* Start GIVEN PASSAGE *

Canadian ice hockey referee

Frederick L'Ecuyer (born 28 July 1977) is a Canadian ice hockey referee, employed by the National Hockey League. He has worn the number 17 since the start of the 2010–11 NHL season. As of the start of the 2024–25 season, he has officiated 1,033 regular season games and 44 Stanley Cup playoff games.

==Early life and career==
Frederick L'Ecuyer was born and raised in Saint-Tite, Quebec, located north of Trois-Rivières. He played as a centre until deciding to focus on refereeing at age 16.

===Quebec Major Junior Hockey League===

L'Ecuyer's first Quebec Major Junior Hockey League game came in the 1999-00 QMJHL season, when he worked as a linesman. Starting in the 2000-01 QMJHL season, he would make the move to become a referee, working 57 regular season and 13 playoff games over a span of three seasons.

==Professional career==

===Central Hockey League===

Before the start of the 2002-03 CHL season, L'Ecuyer was hired to become a full-time referee for the
Central Hockey League. His first game as an official in the league was on 18 October 2002, in a game involving the El Paso Buzzards and the San Angelo Saints.

Between the fall of 2002 and the summer of 2006, he was named to be the official at the league's All-Star Game in 2005 and also officiated three Ray Miron President's Cup finals.

* End GIVEN PASSAGE *

• **TASK A**: Please format the stored items as a Markdown table with the columns Row and Line, starting at the line containing "You are a computer-use agent. Screen" and ending at the last line of the stored items, and skip blank lines and the pictures.

* Start ENTRIES PROVIDED *

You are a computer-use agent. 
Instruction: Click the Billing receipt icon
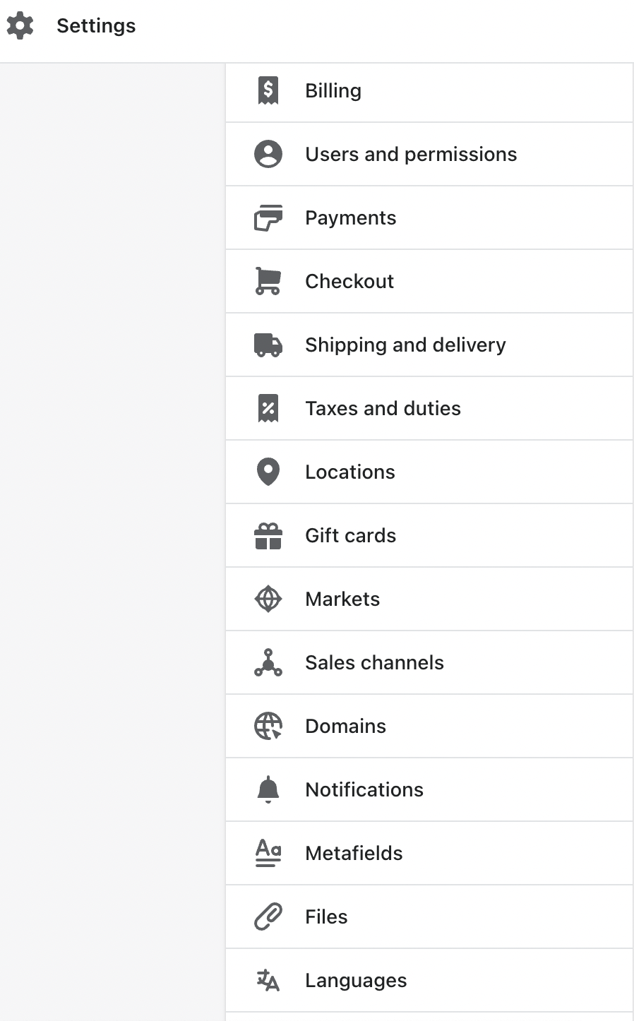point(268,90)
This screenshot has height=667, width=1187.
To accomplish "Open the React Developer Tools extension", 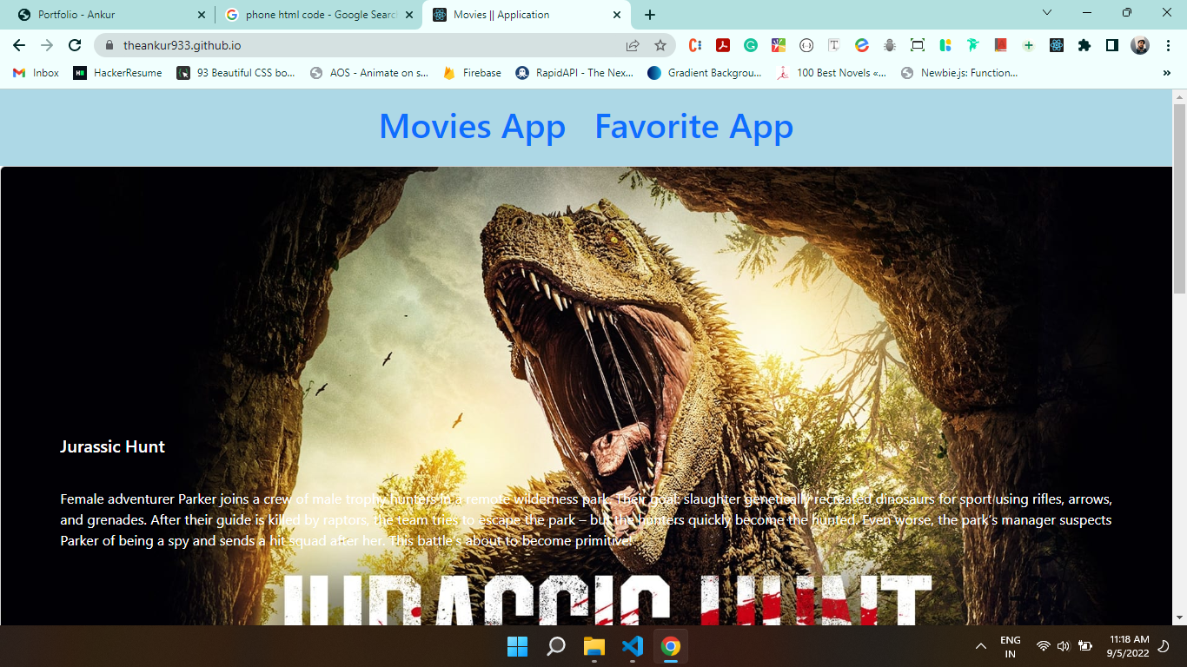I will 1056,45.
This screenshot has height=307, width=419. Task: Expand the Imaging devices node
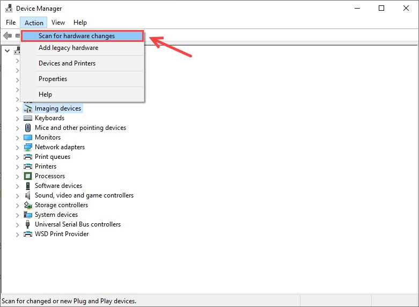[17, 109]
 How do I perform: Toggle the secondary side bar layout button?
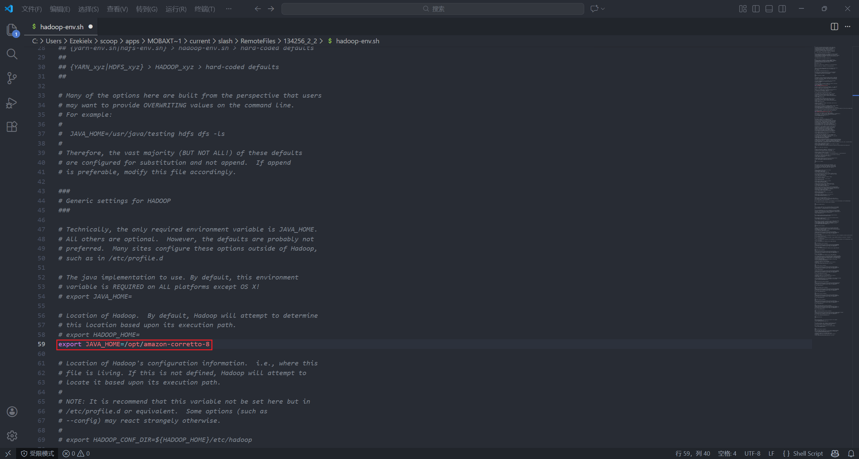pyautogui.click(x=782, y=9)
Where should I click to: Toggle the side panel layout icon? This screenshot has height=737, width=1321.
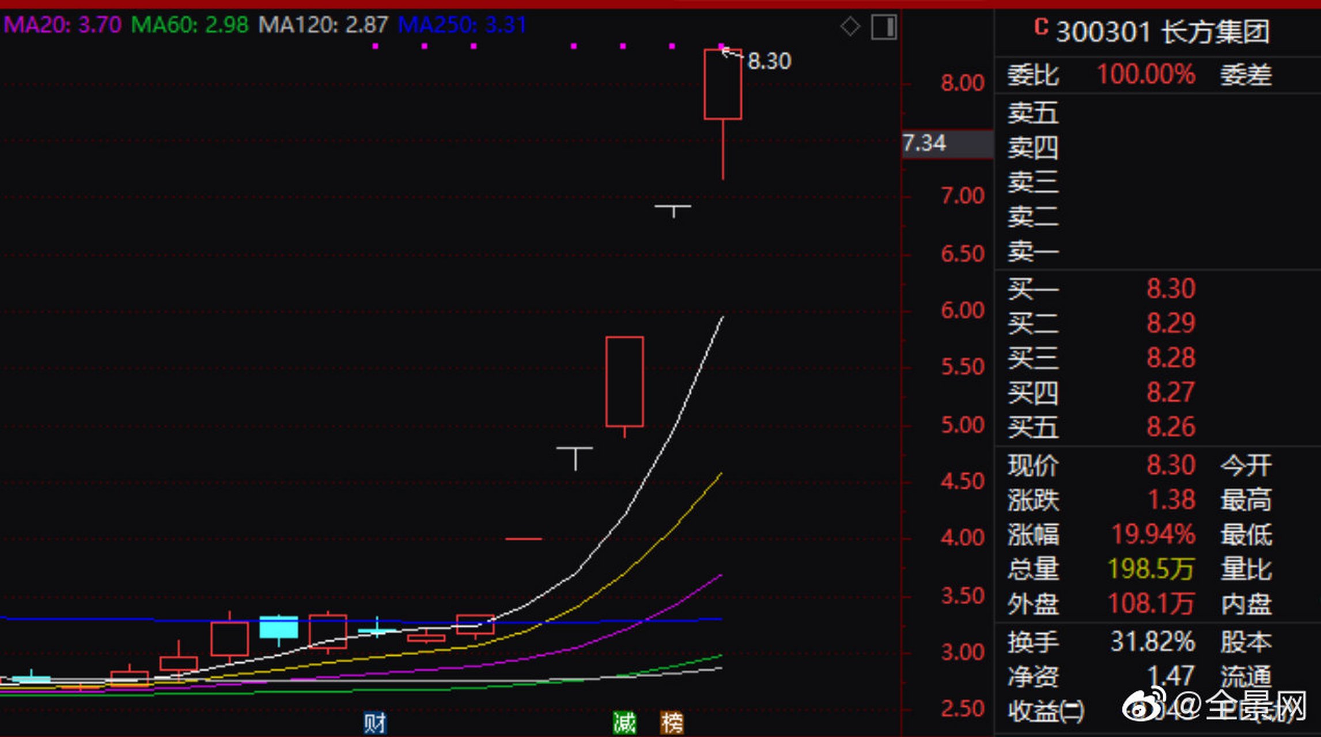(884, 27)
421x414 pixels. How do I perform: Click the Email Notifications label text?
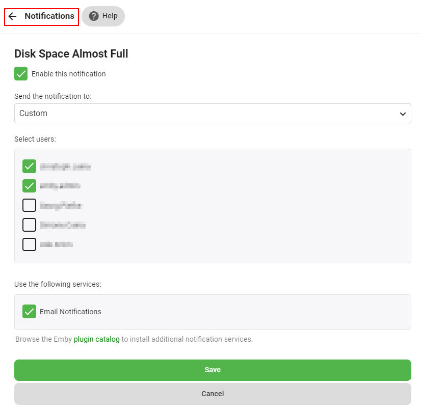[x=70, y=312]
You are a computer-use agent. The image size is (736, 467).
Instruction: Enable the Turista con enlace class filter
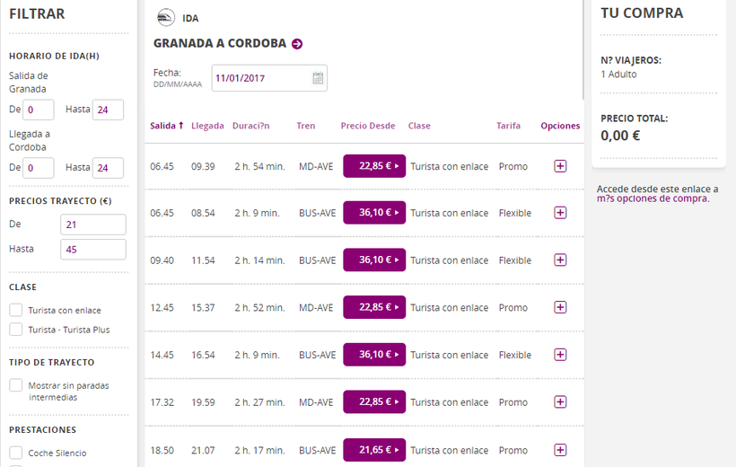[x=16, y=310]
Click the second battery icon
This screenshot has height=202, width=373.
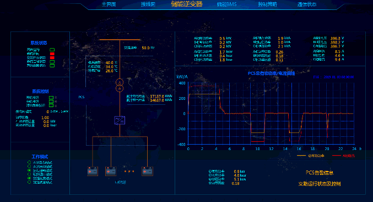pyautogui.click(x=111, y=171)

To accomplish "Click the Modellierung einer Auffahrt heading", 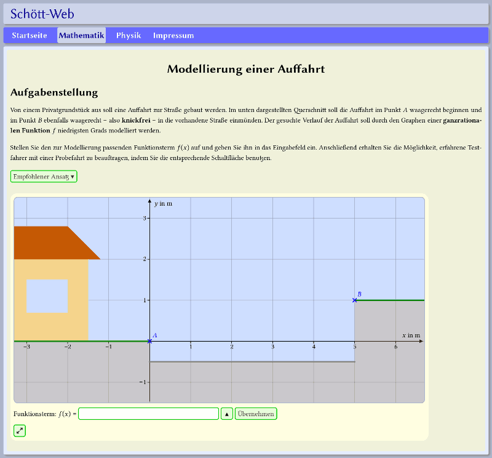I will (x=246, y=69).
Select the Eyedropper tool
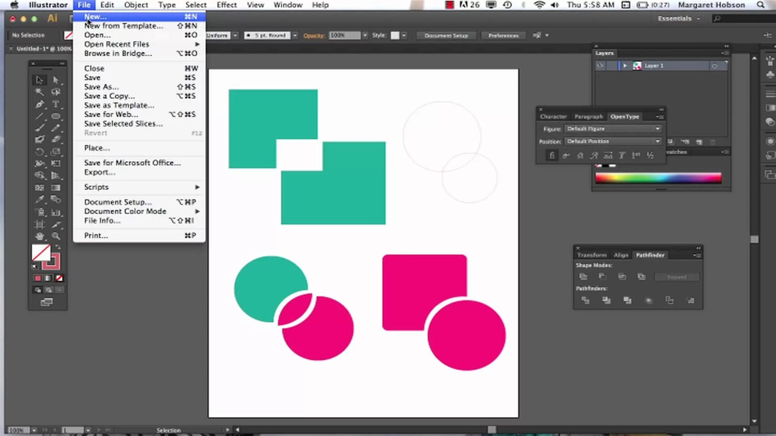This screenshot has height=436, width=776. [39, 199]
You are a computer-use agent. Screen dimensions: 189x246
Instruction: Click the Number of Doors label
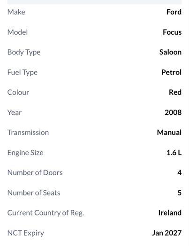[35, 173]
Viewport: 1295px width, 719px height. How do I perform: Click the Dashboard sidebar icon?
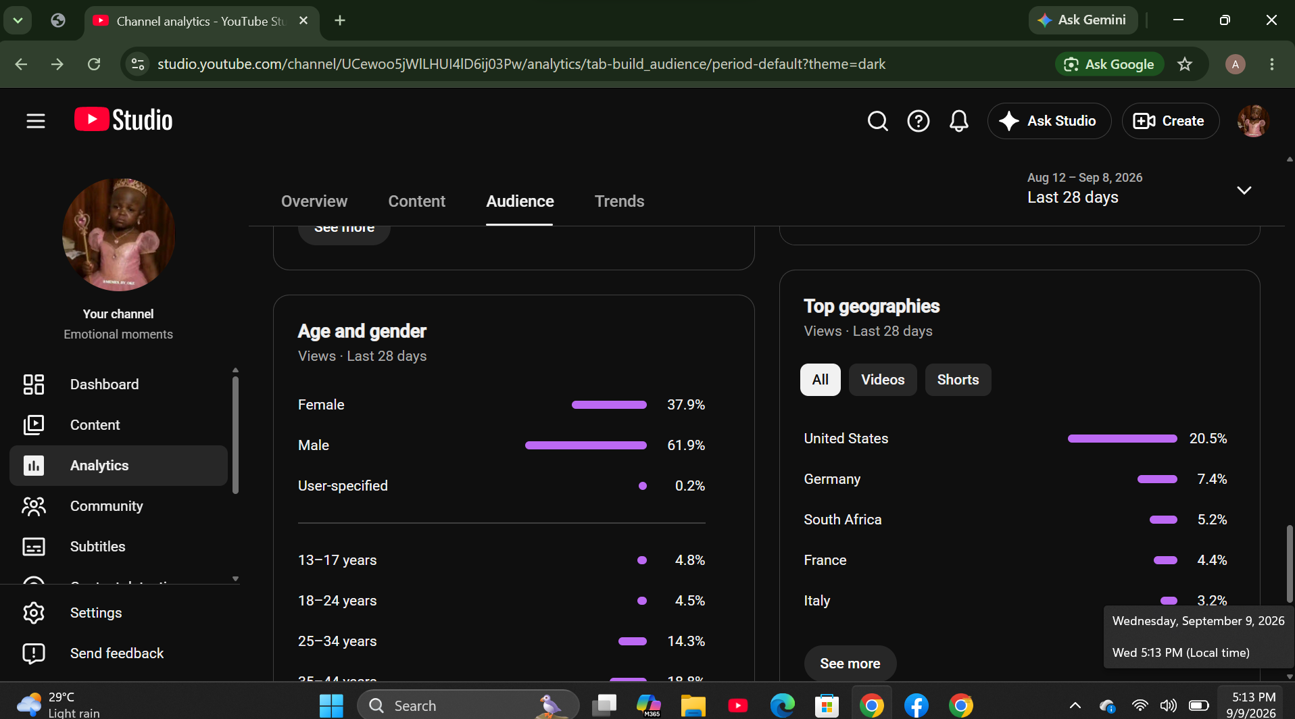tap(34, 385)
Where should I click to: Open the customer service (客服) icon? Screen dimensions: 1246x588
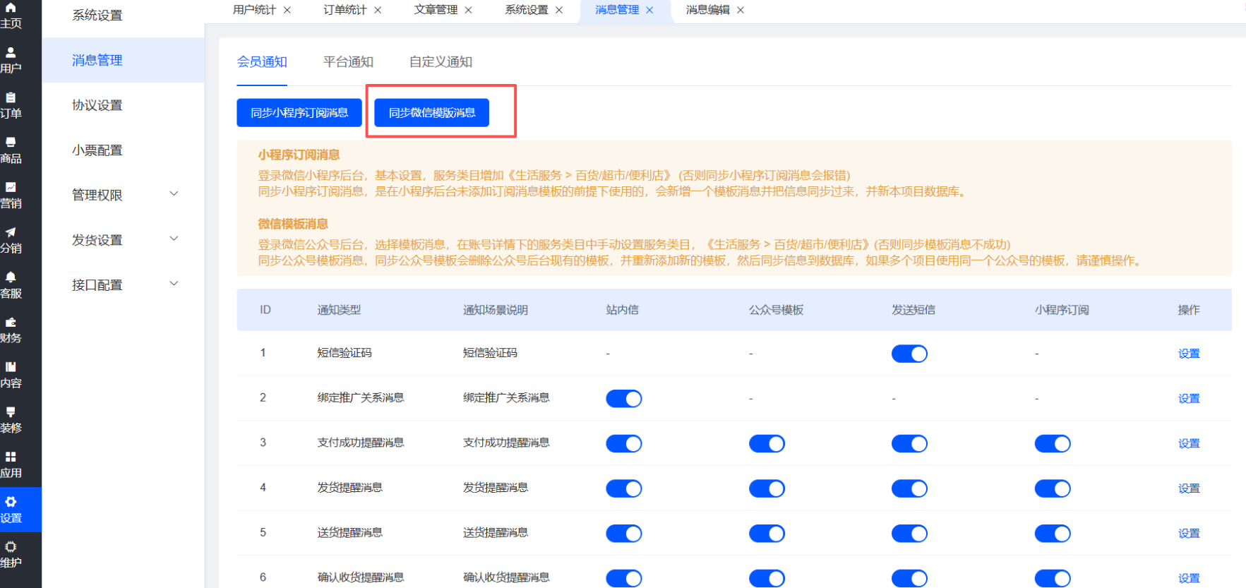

* End ENTRIES PROVIDED *

• **TASK B**: Quote the referee biography word for word, starting at "Before the start" and ending at "San Angelo Saints.".

• **FINAL ANSWER A**:
| Row | Line |
|---|---|
| 1 | You are a computer-use agent. Screen dimensions: 189x246 |
| 2 | Instruction: Click the Number of Doors label |
| 3 | [35, 173] |
| 4 | Viewport: 1295px width, 719px height. How do I perform: Click the Dashboard sidebar icon? |
| 5 | tap(34, 385) |
| 6 | Where should I click to: Open the customer service (客服) icon? Screen dimensions: 1246x588 |

• **FINAL ANSWER B**:
Before the start of the 2002-03 CHL season, L'Ecuyer was hired to become a full-time referee for the
Central Hockey League. His first game as an official in the league was on 18 October 2002, in a game involving the El Paso Buzzards and the San Angelo Saints.